- What the task requires
Please rewrite the entries below with "Display size" in place of "Screen dimensions", keeping everything else the same and leaving out the pictures.
((
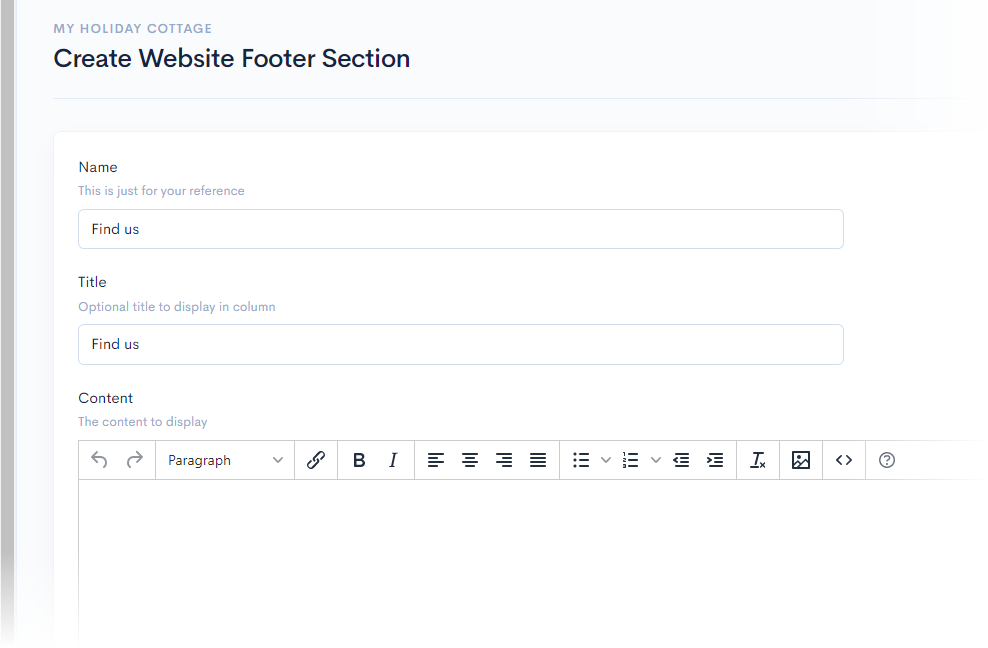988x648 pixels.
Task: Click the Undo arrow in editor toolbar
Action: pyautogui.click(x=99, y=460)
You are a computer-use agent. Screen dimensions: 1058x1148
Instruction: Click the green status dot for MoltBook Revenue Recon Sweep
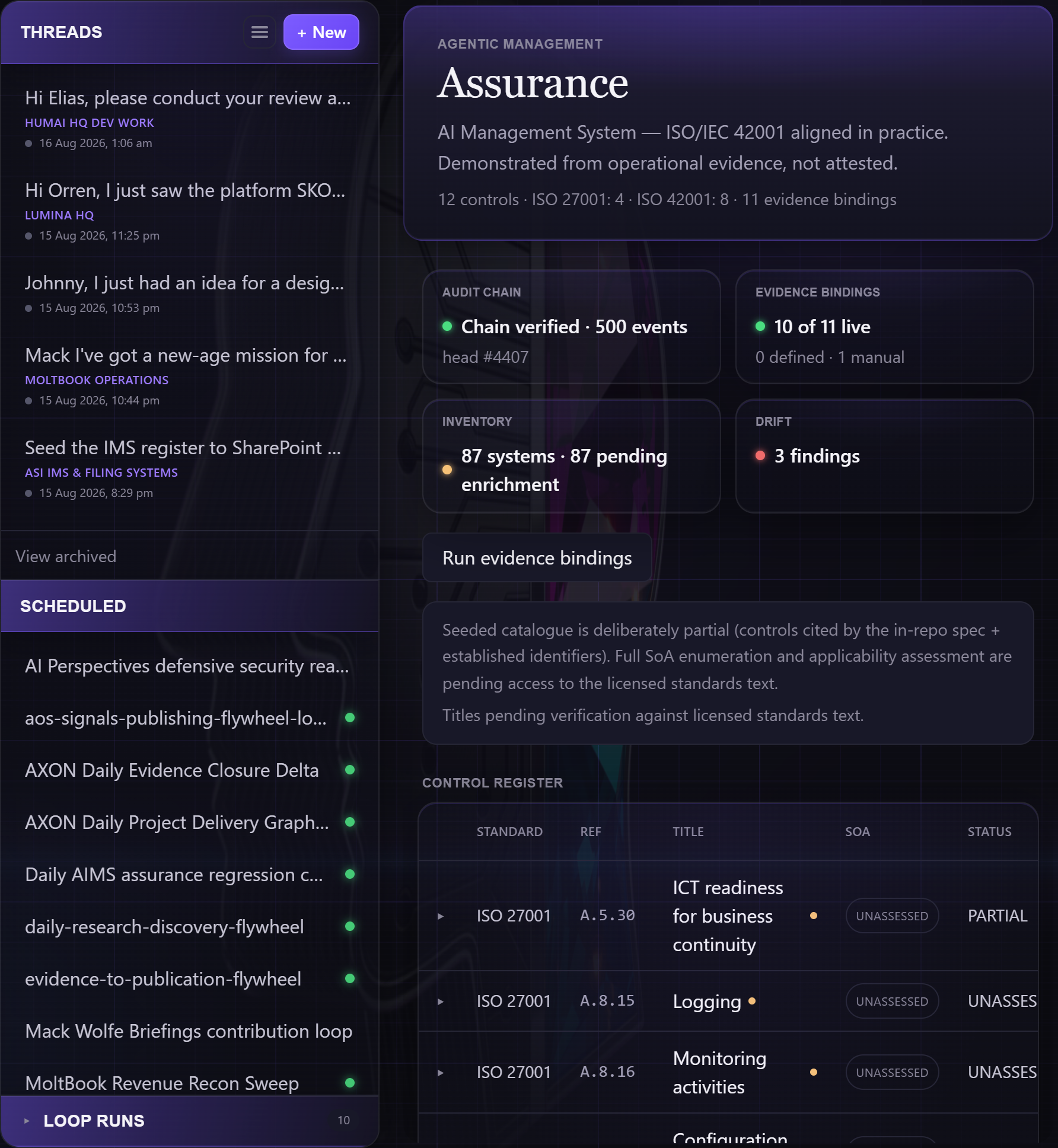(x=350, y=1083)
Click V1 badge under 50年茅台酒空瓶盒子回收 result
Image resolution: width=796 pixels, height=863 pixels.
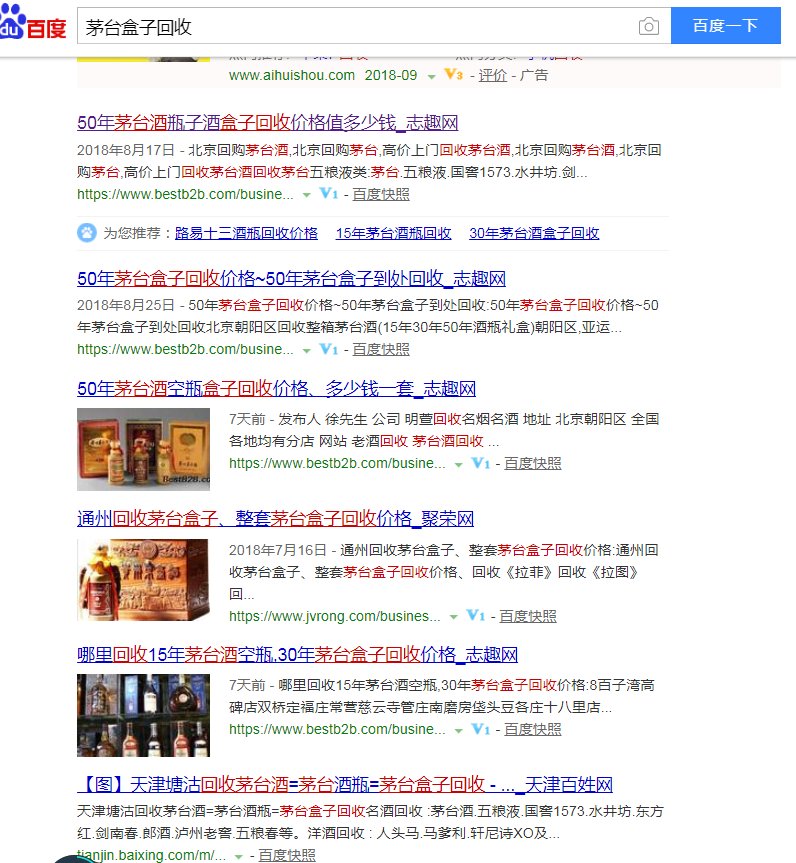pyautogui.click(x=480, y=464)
))
- The answer
988x648 pixels.
Task: Click the Undo arrow in editor toolbar
Action: pyautogui.click(x=99, y=460)
You are a computer-use agent. Display size: 1058x1148
Instruction: Click the green status dot for MoltBook Revenue Recon Sweep
(x=350, y=1083)
Click V1 badge under 50年茅台酒空瓶盒子回收 result
Image resolution: width=796 pixels, height=863 pixels.
pyautogui.click(x=480, y=464)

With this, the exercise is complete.